Graduates are Responsible for Their Career Outcomes, Not Universities

Do you know one of the easiest ways to piss me off? Exhibit external locus of control traits*. Blame anyone and anything else for your failure, and I will no longer respect your opinion. Wow, I don’t make statements like that much, I’m so hesitant of possibly alienating others. But that is one core tenet of my world view – I am all about personal accountability. And so with this background, I proclaim:

Graduates are responsible for their career outcomes, not universities.
Please refer to point 2 of the illustration to the right with the catchphrase “No one ever taught me how to write a goddamn cover letter!” to which I reply, “Yeah buddy, that was your responsibility.”
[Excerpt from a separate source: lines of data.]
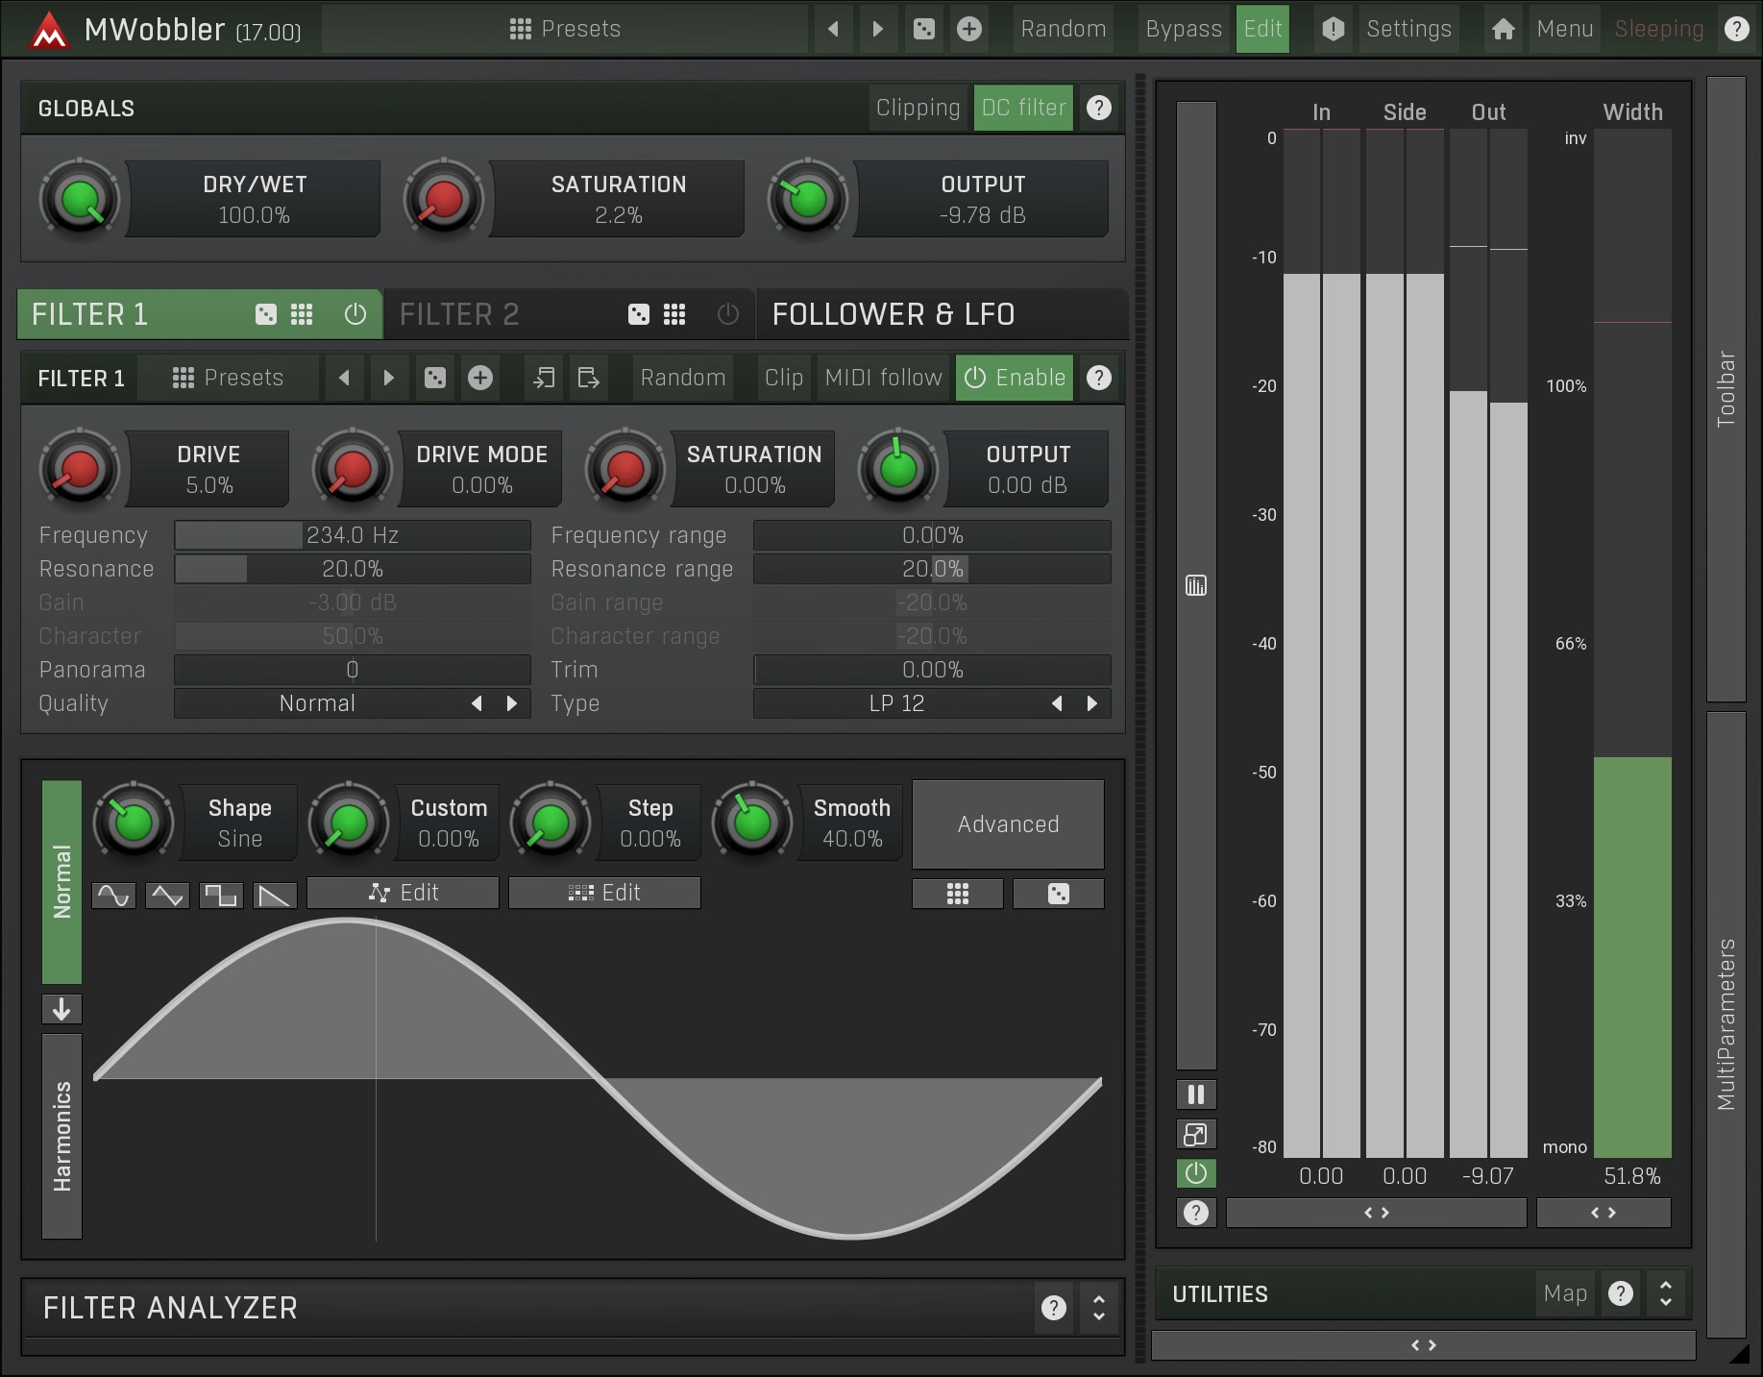Image resolution: width=1763 pixels, height=1377 pixels.
Task: Pause the level meter display
Action: [1196, 1094]
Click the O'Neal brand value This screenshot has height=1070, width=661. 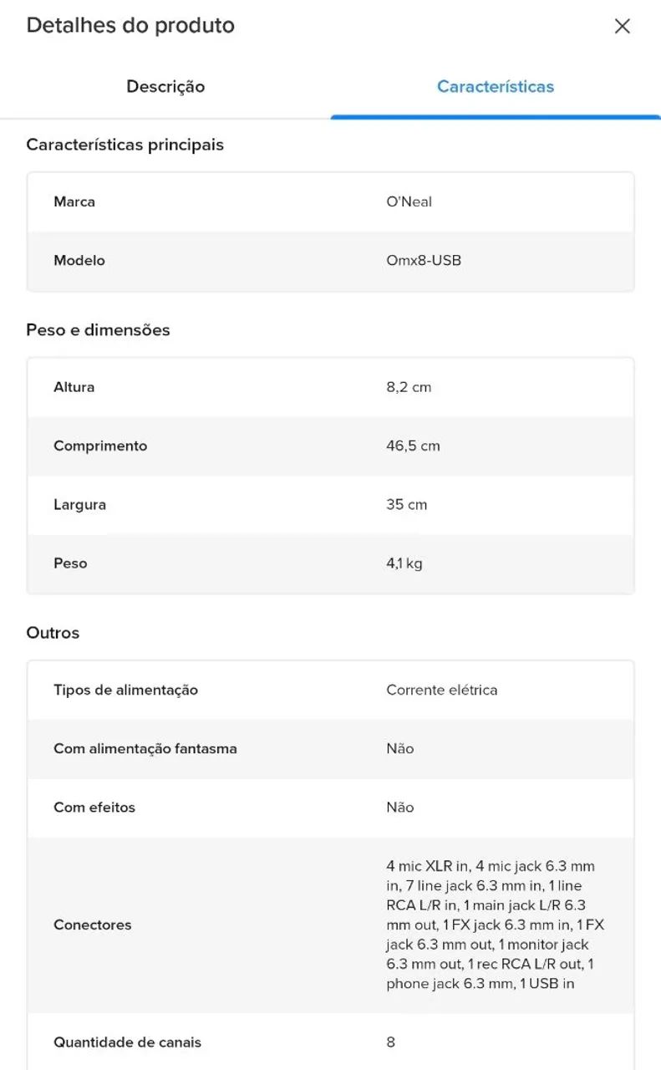point(409,201)
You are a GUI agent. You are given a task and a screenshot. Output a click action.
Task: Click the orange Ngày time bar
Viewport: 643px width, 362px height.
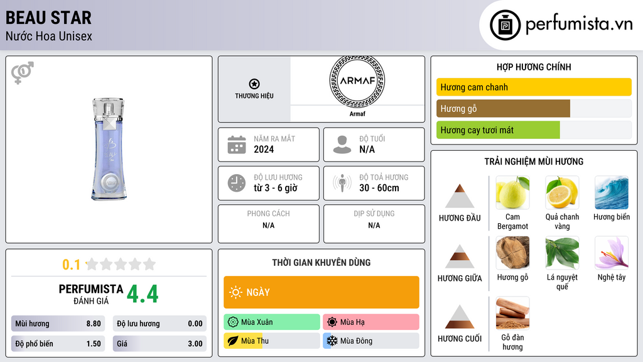tap(321, 292)
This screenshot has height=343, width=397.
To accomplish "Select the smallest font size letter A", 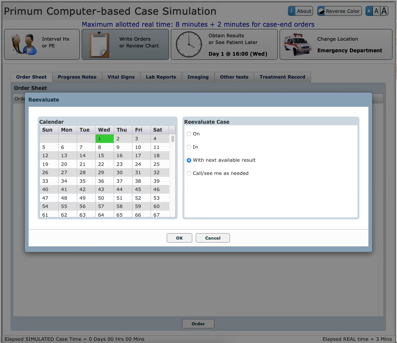I will coord(369,11).
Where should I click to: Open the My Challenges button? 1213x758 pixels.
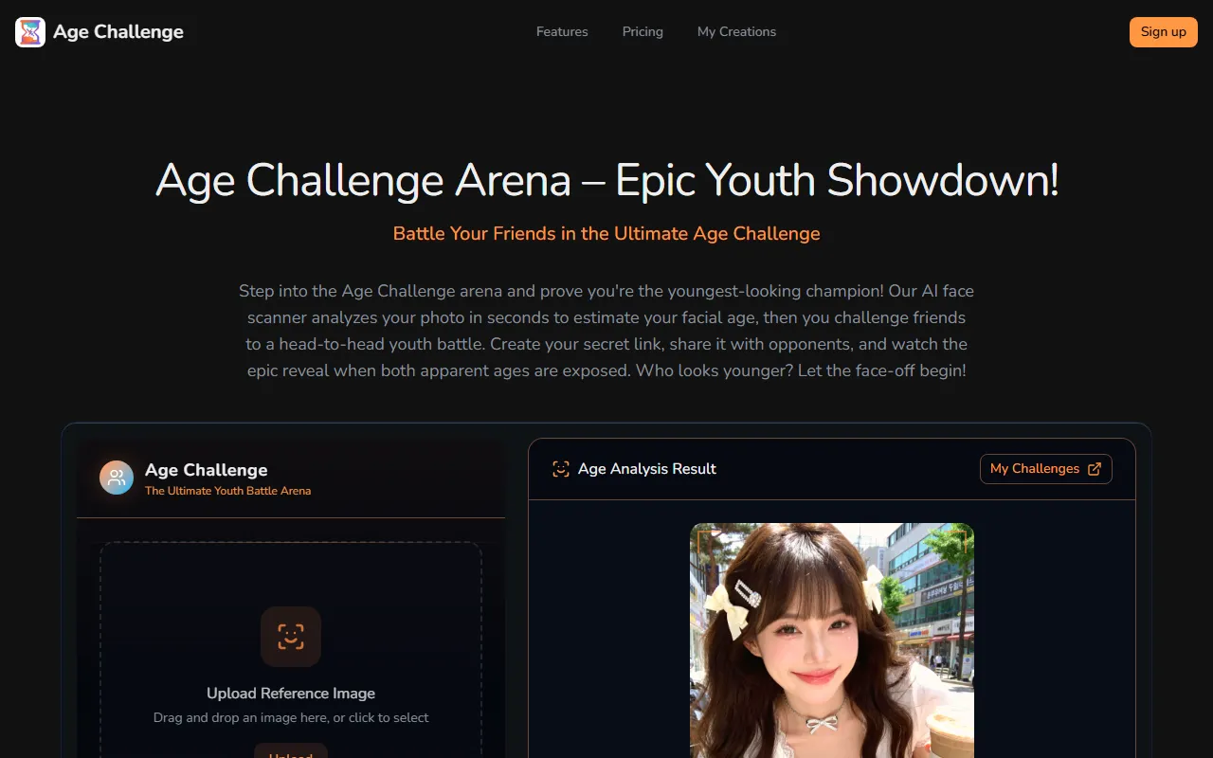coord(1046,469)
My apologies to Richard (@HRManNZ) and Amanda (@Sterling_Amanda) for my over-the-top passionate response to their musings on a young HR Pro’s opinion that he was not prepared for his job by university. You can see the storify of our conversation here and the original article here.

The idea that universities should prepare graduates to actually perform their job is absurd. We’ve got the purpose of our educational institutions all fucked up. The skills we need to do a job come with experience, not theory. That’s the main difference between vocational education (i.e. trade schools) and university. While you are learning at a vocational institute you are experiencing that skill. Uni, however, is about learning how to learn that skill, and you generally have to finish the learning before you can actually practice the skill. And when we get to practicing that skill in an office, do you know what we meet? Budgets, timelines, personalities, public images, feelings and conditions of service. All that crap that takes a beautiful theory, steps on it, takes a dump on it, rains on it, picks it up and asks “do you still hold up?” It’s no wonder that in a graduate’s first six months of their ‘real job’, they feel overwhelmed and underprepared. They go into the game thinking they know the rules, but are missing the skills to play. That’s not anyone’s fault though, that’s simply graduates lacking experience.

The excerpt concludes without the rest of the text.